O vento soprava leve, quase não surtindo efeitos, e meu olhar não desviava por um instante daquele sorriso de canto de boca. Por um segundo sequer eu deixava de notar seu rosto, seus dedos ajeitando os cachos, sua voz alta e extremamente firme e já amava sua mãe como ele a amava. A regra era me deixar sentir tudo aquilo e assim o fiz, ao passo que a personalidade que eu passaria a admirar fosse sendo revelada sem muita preocupação. Me espantava como alguém pudesse ser tão transparente, deixando com que cada gesto, frase ou opinião evidenciassem sua visão de mundo.

Num ponto da conversa, me embaralho por completo

_ Eu acho que nós ainda vamos namorar. - dizia esticando o pescoço

Duvidei do que ouvi e não consigo sequer imaginar a feição que surgiu genuinamente. Eu deveria estar zonzo de sono ou de chopp, após viajar a noite toda acordado e beber aquele líquido quente. Eu não passaria a vergonha de repetir e depois ser ridicularizado. Como alguém, em três ou quatro horas de conversa solta algo como isso? Kaká sempre foi bom em dizer de modo assertivo o que pensava e isso me encantava. De frente pra mim, claramente seguro e com o olhar fixo, repetiu

_ Eu acho que nós ainda vamos namorar, Fred. Olha como estamos agora. Olha a conversa que tivemos, os olhares que trocamos. Essa noite pra mim foi memorável e eu nem sei te dizer o porquê. Você me viu cantando e entrou numa conexão que tentou negar e esconder mas eu não podia ir pro hostel sem dizer isso. Entramos em conexão e eu não consigo fingir que isso não aconteceu. Agora passamos horas sentados aqui e isso me bastou tanto. Não vou te beijar, por mais que veja nos seus olhos que isso é um desejo. Mas eu tô aqui pra quando você quiser fazer isso.

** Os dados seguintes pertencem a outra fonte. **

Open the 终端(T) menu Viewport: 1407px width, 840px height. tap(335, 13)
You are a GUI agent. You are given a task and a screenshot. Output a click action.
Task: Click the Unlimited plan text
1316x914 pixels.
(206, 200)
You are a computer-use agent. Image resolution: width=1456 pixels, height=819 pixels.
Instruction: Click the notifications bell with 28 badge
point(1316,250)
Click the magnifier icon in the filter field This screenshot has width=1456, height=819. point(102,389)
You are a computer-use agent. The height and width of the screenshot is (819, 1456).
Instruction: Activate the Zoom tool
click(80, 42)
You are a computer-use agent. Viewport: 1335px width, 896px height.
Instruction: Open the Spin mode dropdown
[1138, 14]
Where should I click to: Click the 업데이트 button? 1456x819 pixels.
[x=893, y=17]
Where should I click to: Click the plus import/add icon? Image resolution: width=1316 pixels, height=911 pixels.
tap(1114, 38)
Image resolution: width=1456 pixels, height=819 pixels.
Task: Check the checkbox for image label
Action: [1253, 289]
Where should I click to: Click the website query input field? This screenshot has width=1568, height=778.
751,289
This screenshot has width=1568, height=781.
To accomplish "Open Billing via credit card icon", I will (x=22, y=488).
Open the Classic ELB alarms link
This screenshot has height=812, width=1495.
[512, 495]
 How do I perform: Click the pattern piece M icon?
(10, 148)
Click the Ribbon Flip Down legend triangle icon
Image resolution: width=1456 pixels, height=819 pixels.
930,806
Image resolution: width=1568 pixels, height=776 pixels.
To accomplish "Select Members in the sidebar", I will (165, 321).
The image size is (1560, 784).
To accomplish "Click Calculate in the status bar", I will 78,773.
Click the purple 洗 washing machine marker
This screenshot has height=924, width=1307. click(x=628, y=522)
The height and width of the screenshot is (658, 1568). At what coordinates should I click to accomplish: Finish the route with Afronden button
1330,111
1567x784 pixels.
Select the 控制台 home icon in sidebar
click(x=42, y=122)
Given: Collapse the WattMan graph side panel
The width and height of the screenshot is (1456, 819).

Completamente mudo, recostei a cabeça no ombro que parecia adequado para que encostasse. Meu rosto deslizou milímetros vagarosamente pelos longos minutos que seguiam. Na indecisão, no medo, no tremor e na angústia os lábios se tocaram após muitos minutos de um silêncio intenso que nos permitia ouvir as batidas no peito. As pontas dos dedos se tocaram. O nariz deslizou pela nuca. Aquele primeiro beijo ficou impregnado nas areias e na luz do luar.